Collaboration
Uxudo was published as a joint project by Berkeley-based Tuumba Press and Oakland-based O Books.
From 1976 to 1984, Lyn Hejinian produced 50 handset letterpress chapbooks at Tuumba press. In 1999, Tuumba was revived to realize Anne Tardos’ Uxudo in collaboration with Leslie Scalapino’s O Books. Since the mid 1980s, O Books has been publishing innovative works in poetry, drama, and essay; today, O Books is managed by Litmus Press.
That a precise attention to detail is shared by both Tuumba and O Books is evident in the relationship of image to text in Uxudo. The images in the book, stills from a videotape of the author’s family and friends, work in conjunction with the text to create a document of love and closeness articulated in various languages.
In “Love,” Tardos writes,
Il y’a longtemps que je t’aime, Jamais je ne t’oublierai.

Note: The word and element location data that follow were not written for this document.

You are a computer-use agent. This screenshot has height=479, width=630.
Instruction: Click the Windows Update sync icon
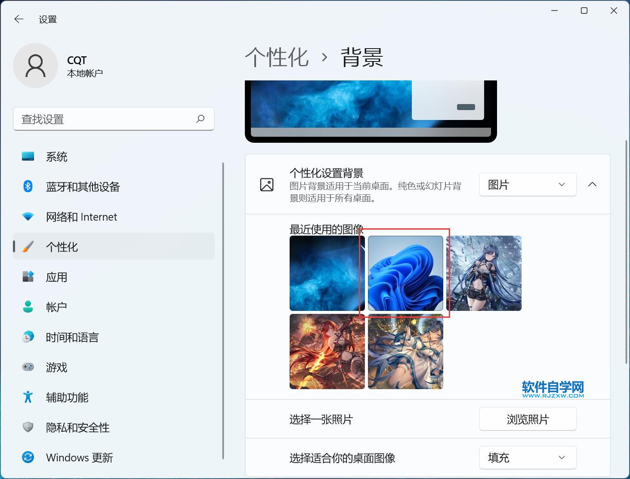coord(28,457)
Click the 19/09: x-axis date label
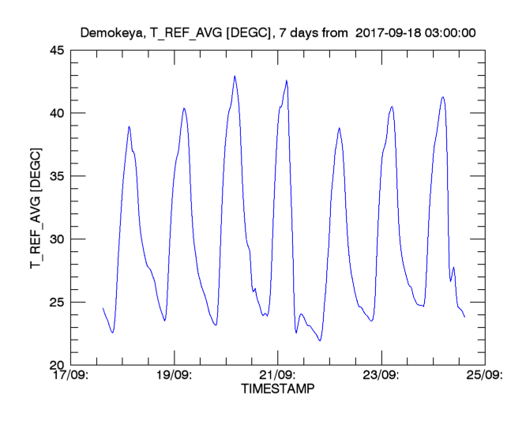Viewport: 526px width, 421px height. tap(175, 377)
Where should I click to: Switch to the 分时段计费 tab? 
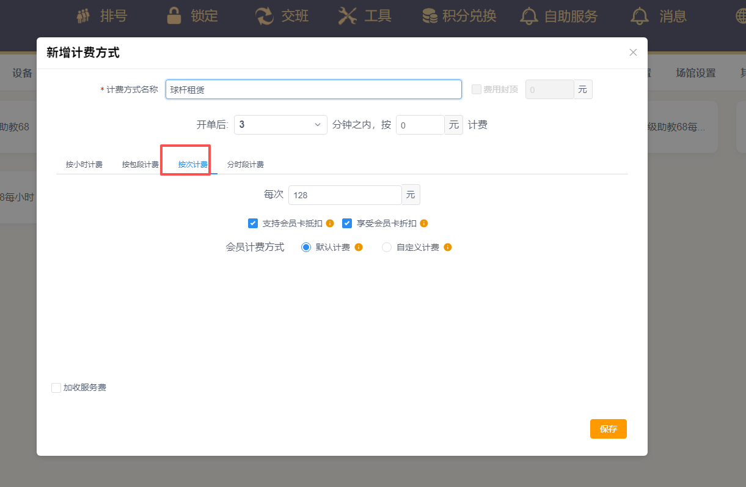(x=246, y=165)
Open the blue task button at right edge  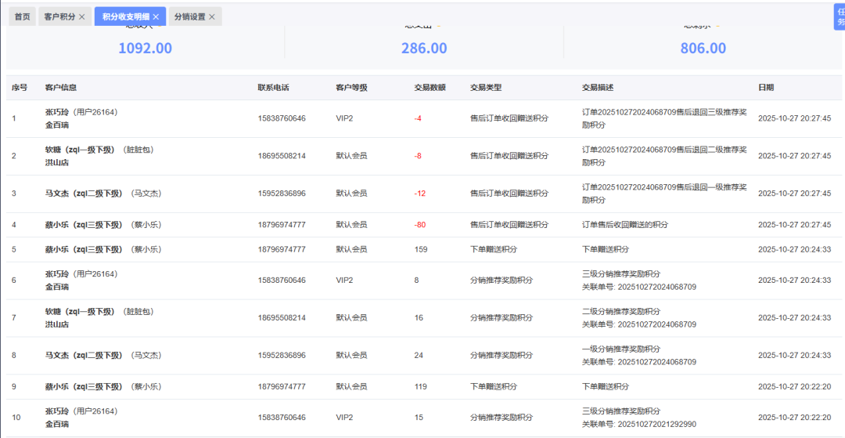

No translation is offered for this particular passage. Instead, the opposing page features a girl’s face with the same text situated above her head in a different typeface from that on the preceding page. In a repeated, if negated, future, the text insists on love’s potency. The speaker reminds the reader that memory is rendered superfluous as long as we continue dwelling with those we love.
I love that the collaboratively-published text is an embodiment of the relationships not only between author and publisher, but also between publishers. In this increasingly-globalized world, the codex reminds us of some of the functions of location and physical proximity. It reminds us of the incalculable value of friendship.